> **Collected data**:
--- START ---
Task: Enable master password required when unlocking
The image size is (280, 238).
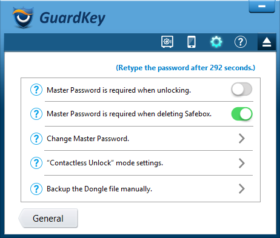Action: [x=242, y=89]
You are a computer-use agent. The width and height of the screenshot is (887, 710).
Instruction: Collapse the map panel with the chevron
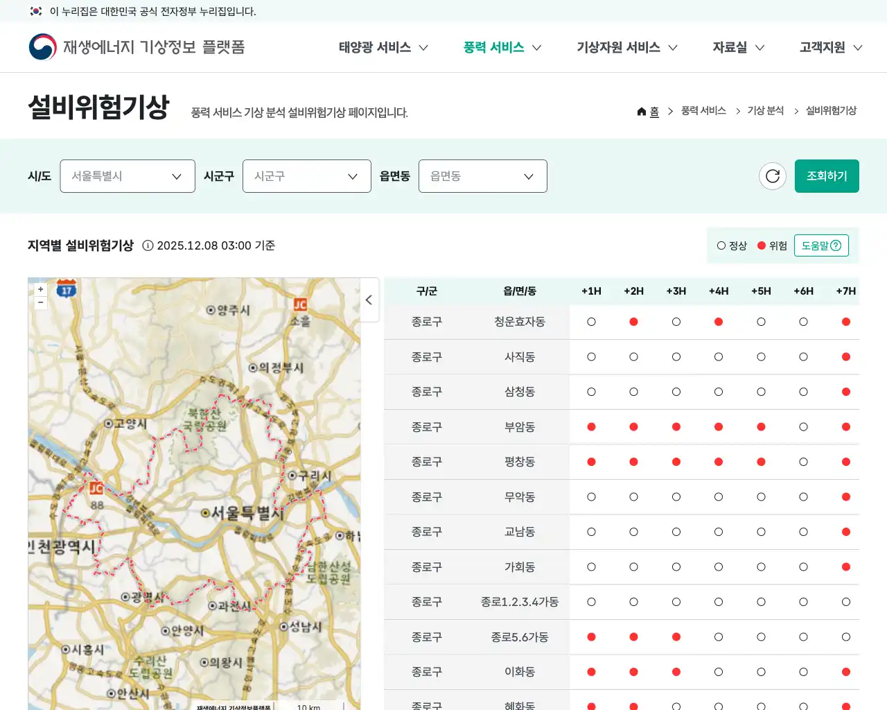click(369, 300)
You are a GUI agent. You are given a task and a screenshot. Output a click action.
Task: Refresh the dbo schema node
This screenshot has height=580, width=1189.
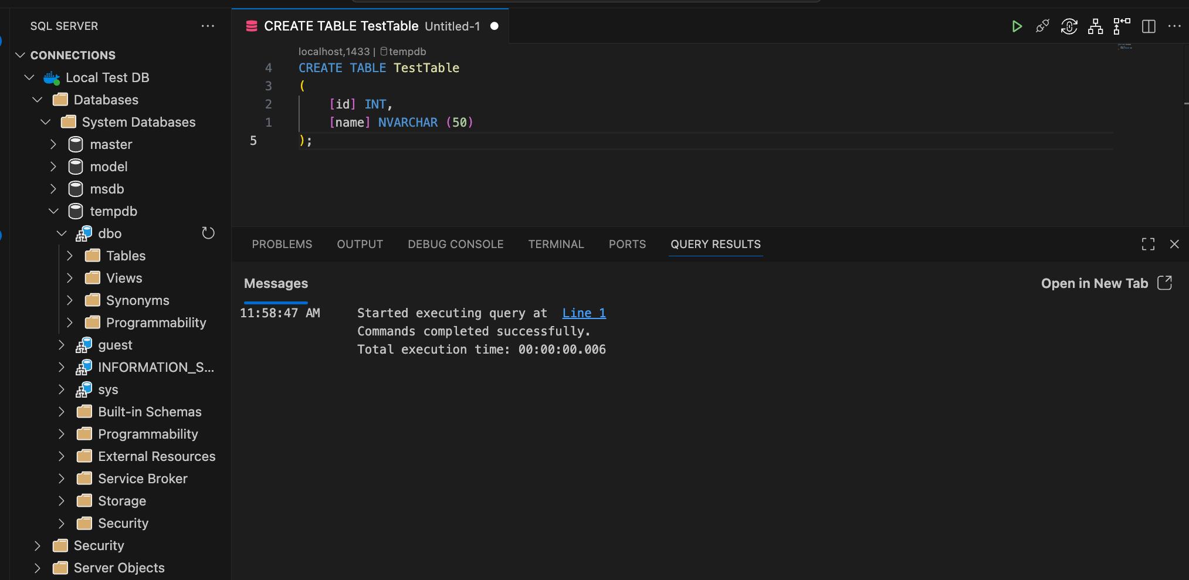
--- END ---
> **Requirement**: Set the records down again word for word; the pictures stay out.

> **Response area**:
Task: Enable master password required when unlocking
The image size is (280, 238).
Action: [x=242, y=89]
You are a computer-use agent. The width and height of the screenshot is (887, 710).
Instruction: Collapse the map panel with the chevron
click(369, 300)
You are a GUI agent. You are given a task and a screenshot. Output a click action.
Task: Refresh the dbo schema node
This screenshot has height=580, width=1189.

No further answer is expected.